GQL

Author: Saqib Ali

  • Linear Composition in GQL

    The workhorse of Graph Query Language (GQL) is pattern matching. GQL is oblivious to how a graph is stored. The table resulting from pattern matching is manipulated by a sequence of operators that modify it in an imperative style that that is referred to as “Linear Composition” or “Sequential Composition”. In “Linear Composition” we can simply add clauses to the already existing query which apply new operations to the result of already processed clauses.

    In the following example we will demonstrate how a sequence of operators can continue after the RETURN clause.

    Let’s start with a simple Graph.

    Let’s say we interested in the nodes that have the longest path and then we want to find out all the paths between those two nodes. We can start with finding the longest path i.e. Saqib -> Angela -> Scott -> Uroosa and then use Linear Composition to add another Pattern Matching query to identify the all the paths between Saqib and Uroosa

    Let’s start by create some sample dataset:

    create graph social_graph{
    
     node person ({name string})
    , edge relationship (person)-[{type string}]->(person)
    };
    
    use social_graph;
    
    
    INSERT (n1:person {_id:'saqib', name:"Saqib"})
      , (n2:person {_id:'angela', name:"Angela"})
      , (n3:person {_id:'scott', name:"Scott"})
      , (n4:person {_id:'uroosa', name:"Uroosa"})
      , (n5:person {_id:'fatima', name:"Fatima"})
      , (n6:person {_id:'eleni', name:"Eleni"})
      , (n1)-[link1:relationship {type:"friend"}]->(n2)
      , (n2)-[link2:relationship {type:"co-worker"}]->(n3)
      , (n3)-[link3:relationship {type:"friend"}]->(n4)
      , (n1)-[link4:relationship {type:"co-worker"}]->(n5)
      , (n5)-[link5:relationship {type:"friend"}]->(n6)
      , (n1)-[link:relationship {type:"friend"}]->(n4)
    ;

    Now let’s find the Longest path using PATTERN MATCHING

    MATCH path = ALL  (a)-[links]->{1,}(b)
    RETURN a, b, PATH_LENGTH(path) as path_length
    ORDER BY path_length DESC limit 1

    This will result in:

    Next let’s add use Linear Composition to add another Pattern Matching query to identify the all the paths between Saqib and Uroosa

    
    MATCH path = ALL  (a)-[links]->{1,}(b)
    RETURN a, b, PATH_LENGTH(path) as path_length, path
    ORDER BY path_length DESC limit 1
    NEXT
    MATCH path = ALL (a)-[links]->{1,}(b)
    RETURN table(a.name, b.name, pedges(path));

    This will result in

    Observe that GQL processes results of pattern matching in sequential, or pipelined way where the output of each operation in a sequence serves as the input for the next operation. GQL standard refers to this as Linear Statement Composition or simple Linear Composition.

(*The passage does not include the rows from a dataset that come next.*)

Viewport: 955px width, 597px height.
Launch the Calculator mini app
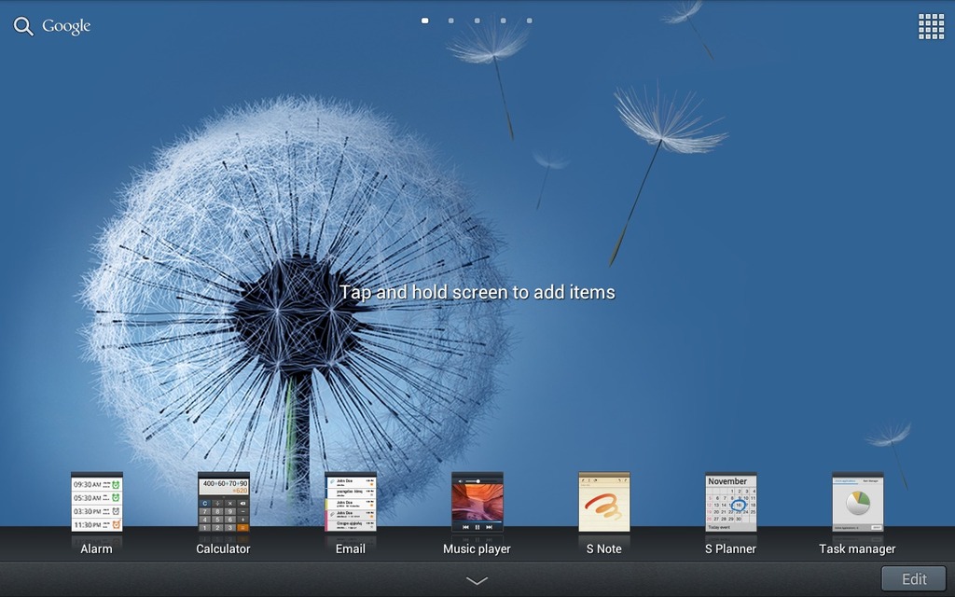click(224, 502)
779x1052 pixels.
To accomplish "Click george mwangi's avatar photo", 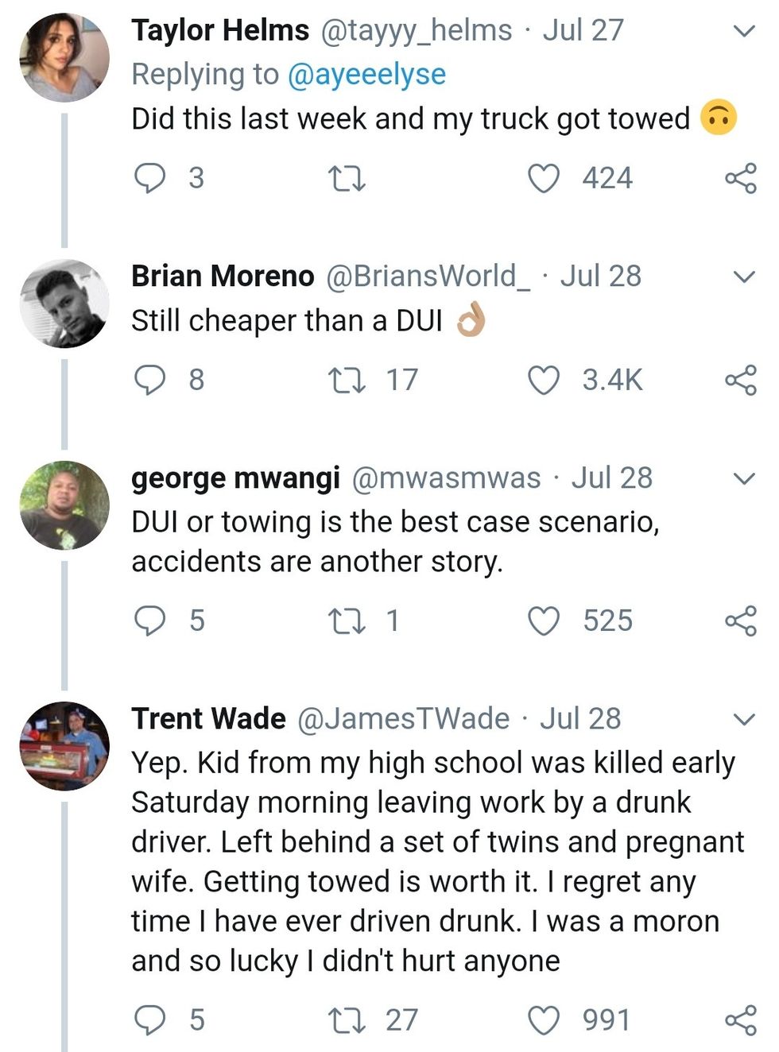I will [x=64, y=505].
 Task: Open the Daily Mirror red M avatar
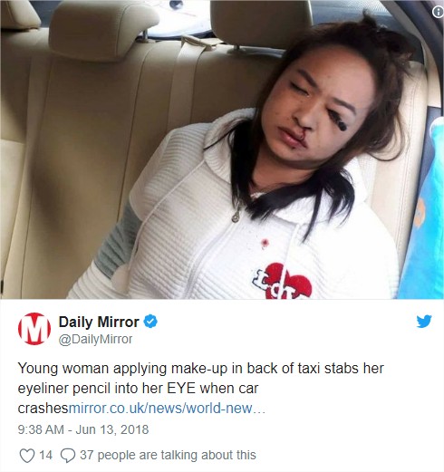point(34,329)
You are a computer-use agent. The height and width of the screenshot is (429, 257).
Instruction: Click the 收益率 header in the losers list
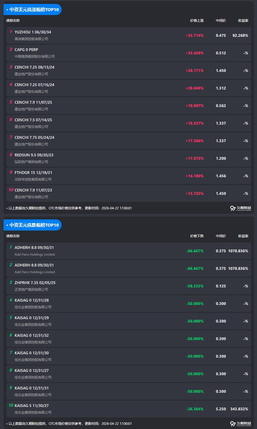(243, 236)
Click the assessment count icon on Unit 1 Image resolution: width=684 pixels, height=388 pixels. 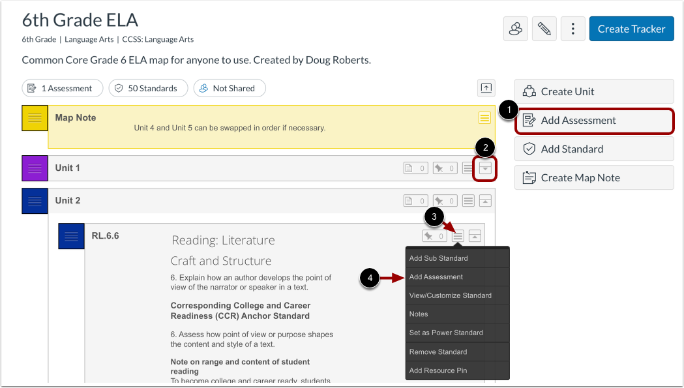tap(415, 168)
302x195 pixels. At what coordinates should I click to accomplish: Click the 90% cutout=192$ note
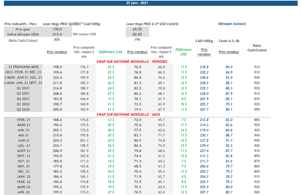[x=84, y=34]
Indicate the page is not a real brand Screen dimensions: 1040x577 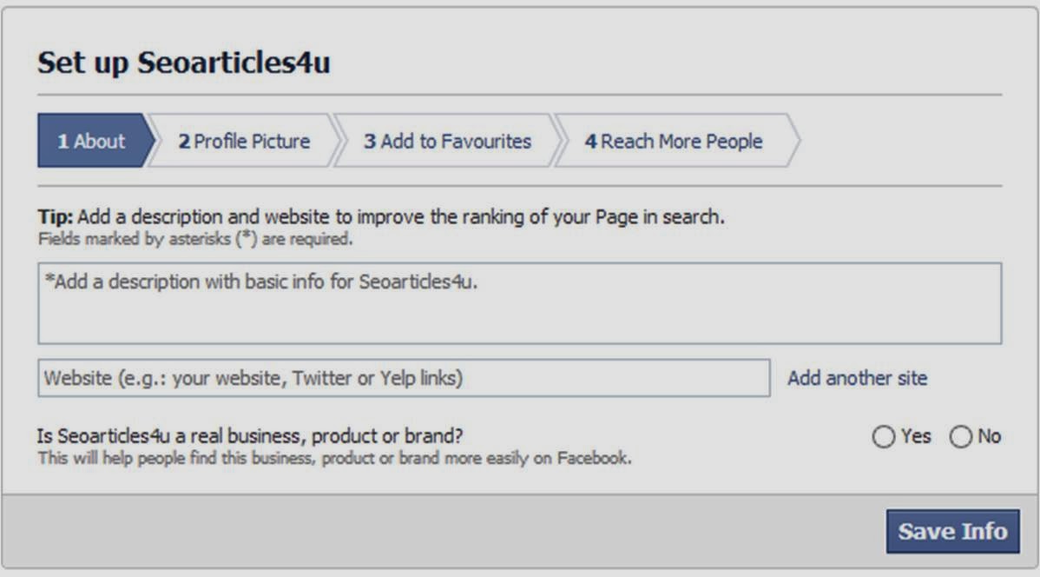(960, 437)
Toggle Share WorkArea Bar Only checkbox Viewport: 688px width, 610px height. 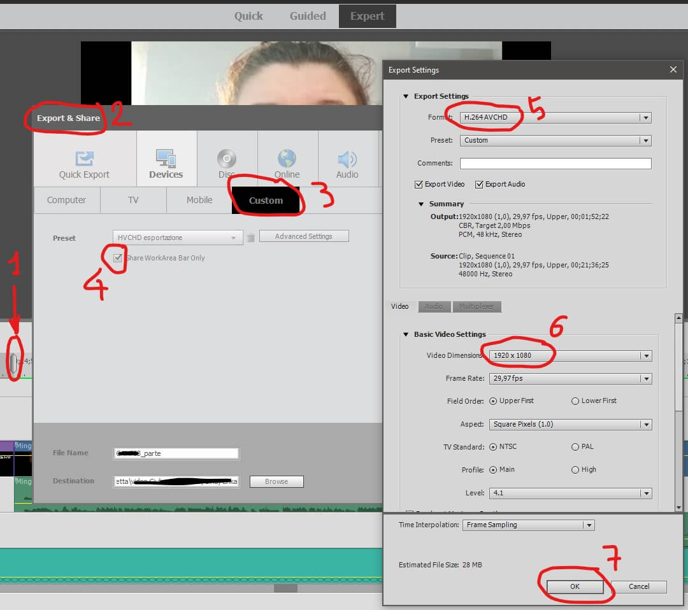[118, 258]
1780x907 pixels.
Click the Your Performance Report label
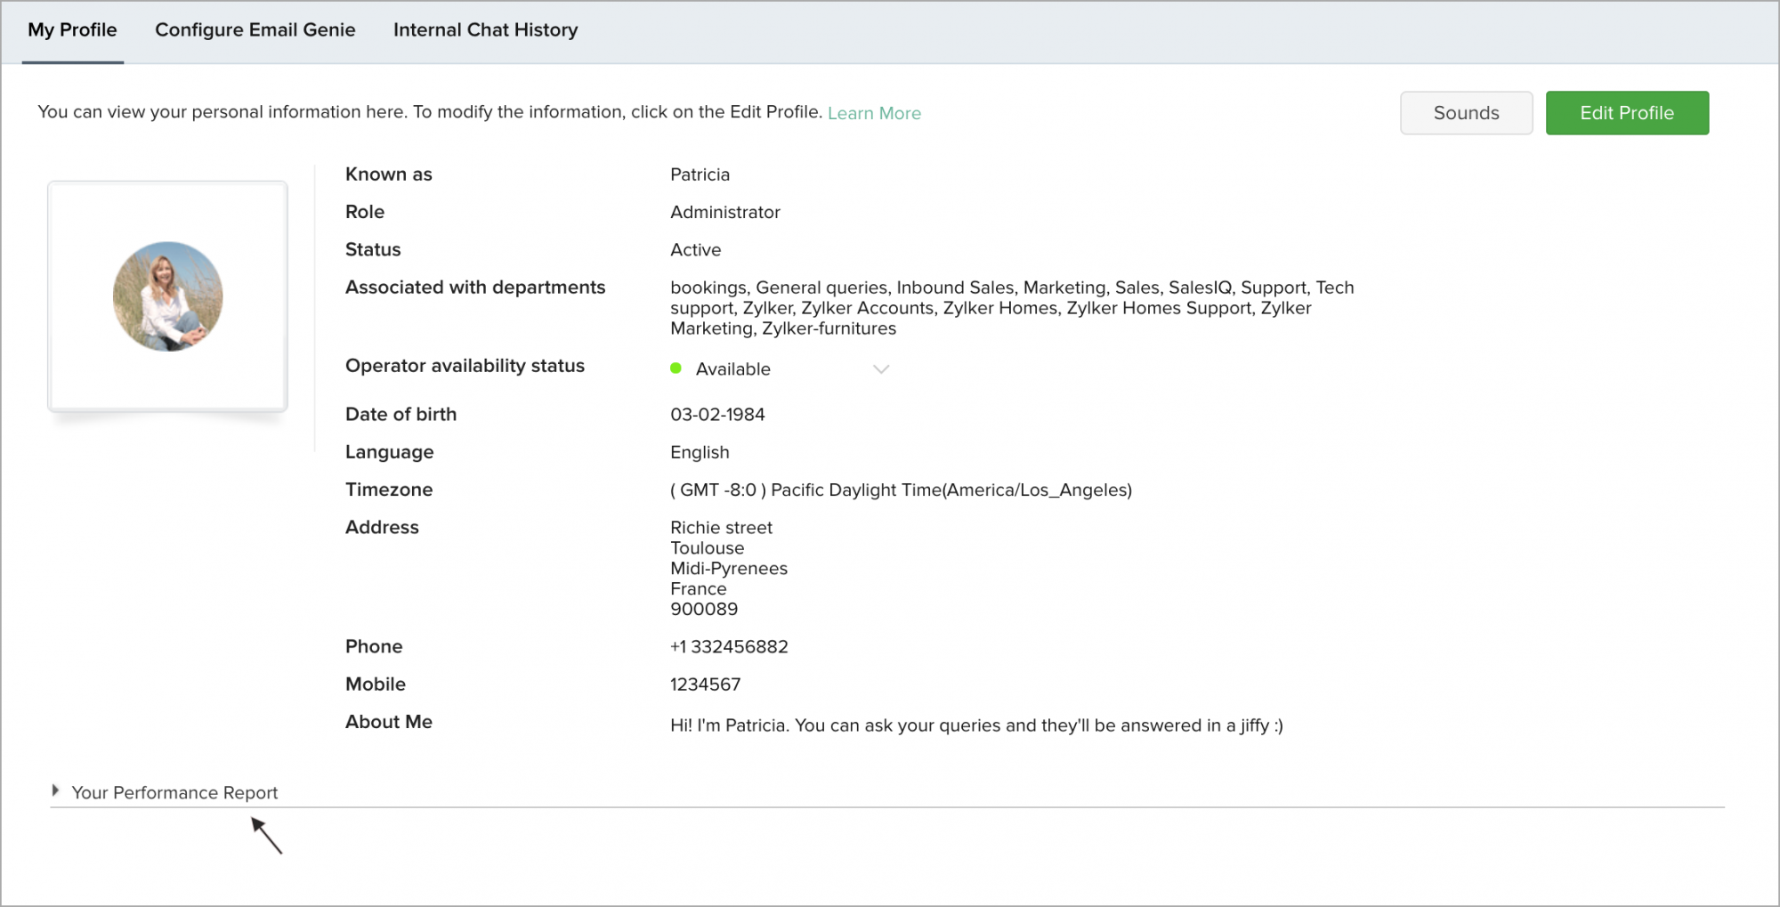[x=174, y=792]
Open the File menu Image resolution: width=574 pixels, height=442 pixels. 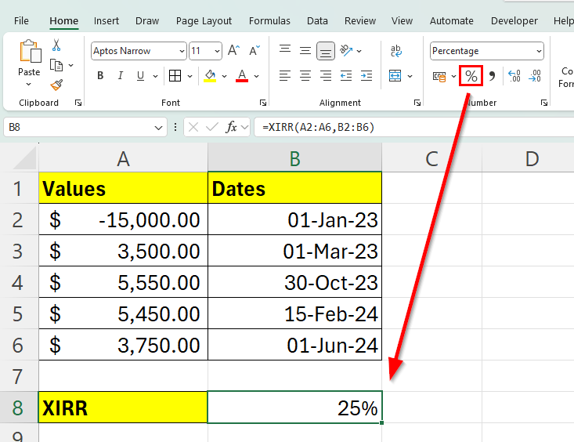pos(21,21)
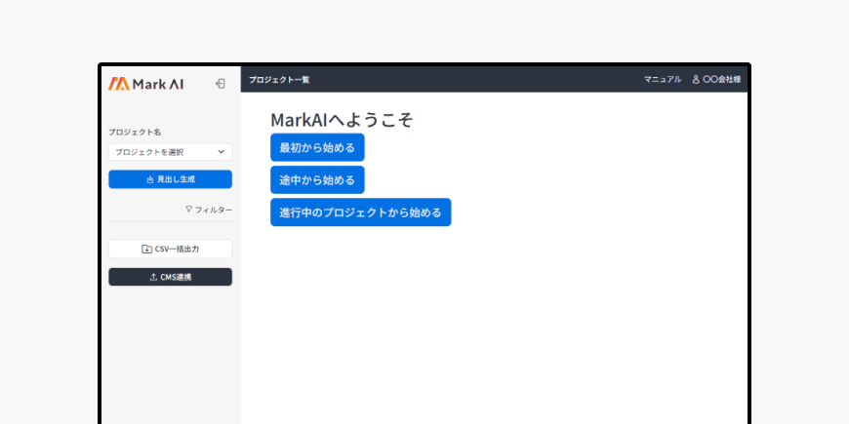The image size is (849, 424).
Task: Select 進行中のプロジェクトから始める
Action: (360, 212)
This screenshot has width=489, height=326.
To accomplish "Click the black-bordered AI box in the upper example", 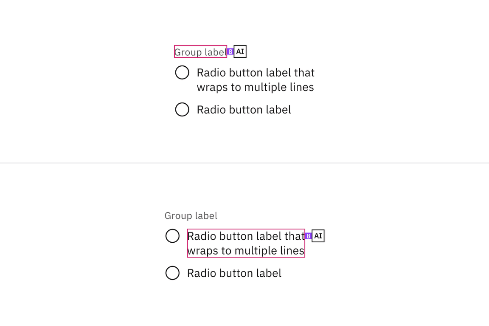I will pos(240,51).
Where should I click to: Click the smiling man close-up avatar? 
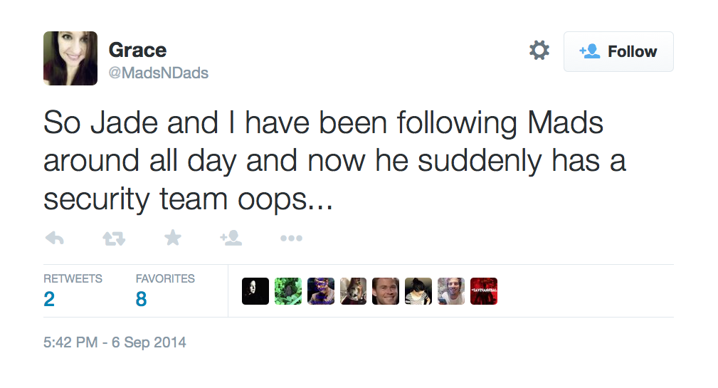click(386, 291)
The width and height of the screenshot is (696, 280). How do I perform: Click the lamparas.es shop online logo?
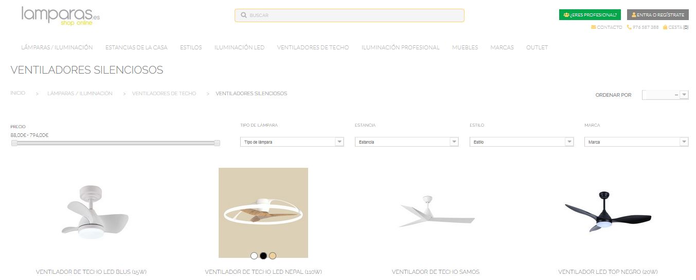(x=60, y=16)
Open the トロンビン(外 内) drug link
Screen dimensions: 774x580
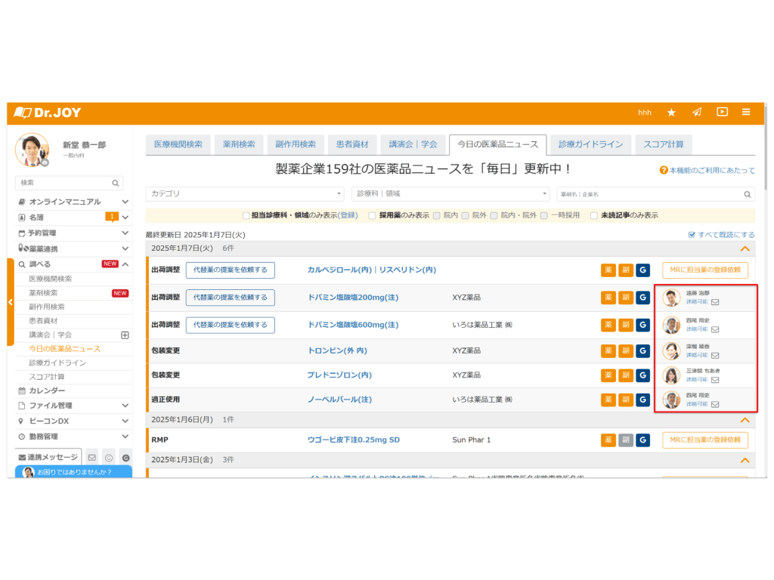click(x=337, y=351)
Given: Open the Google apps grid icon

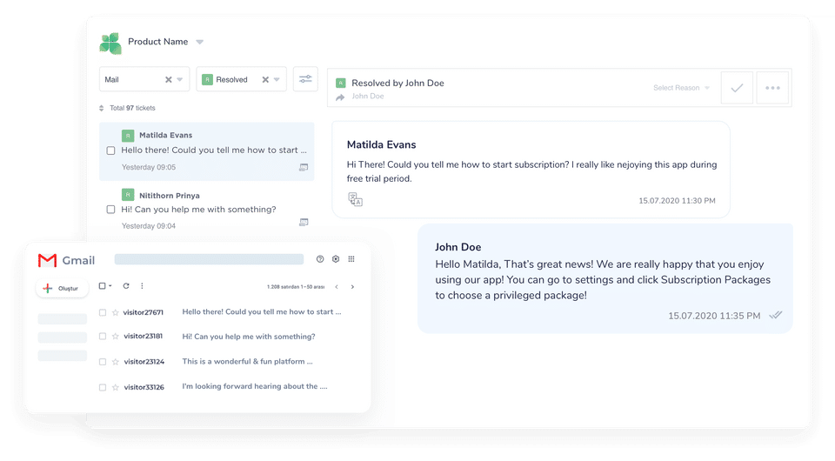Looking at the screenshot, I should pyautogui.click(x=351, y=259).
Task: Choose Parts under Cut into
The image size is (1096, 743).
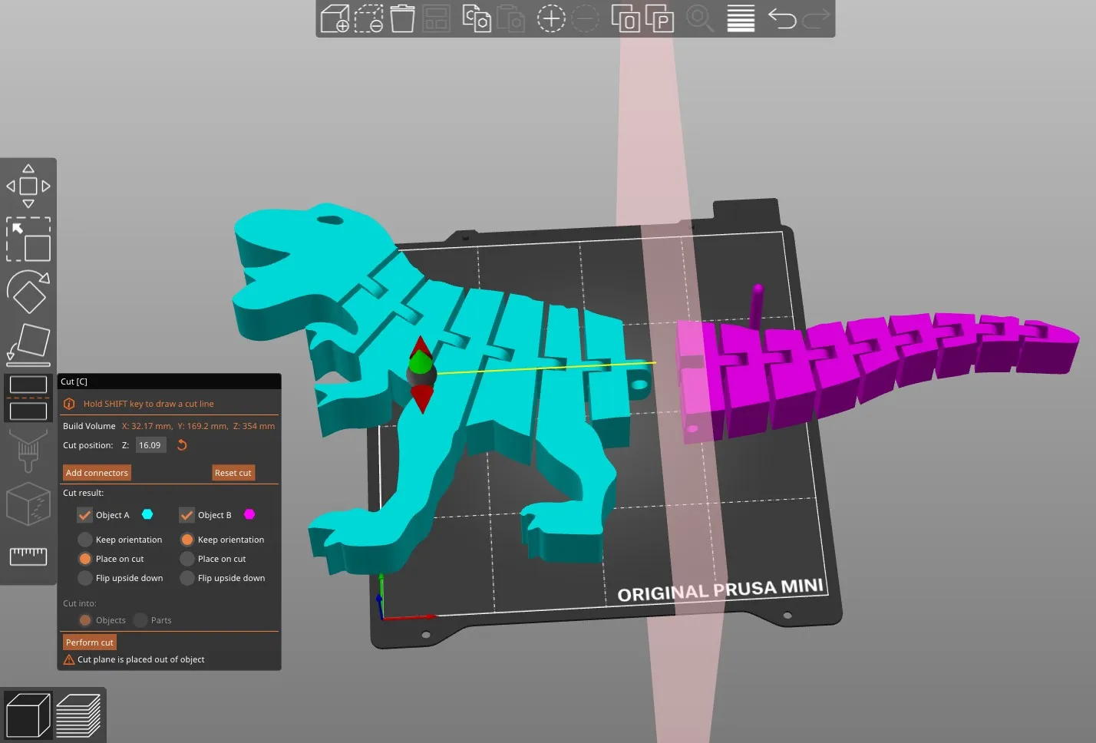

  • Complex Pattern Matching in GQL

    The workhorse of Graph Query Language (GQL) is pattern matching. Pattern matching is done by specifying one or more path patterns in the MATCH clause. A single path pattern matches a linear path of vertices and edges, while more complex patterns can be matched by combining multiple path patterns, separated by comma. In this blogpost we will explore complex patterns.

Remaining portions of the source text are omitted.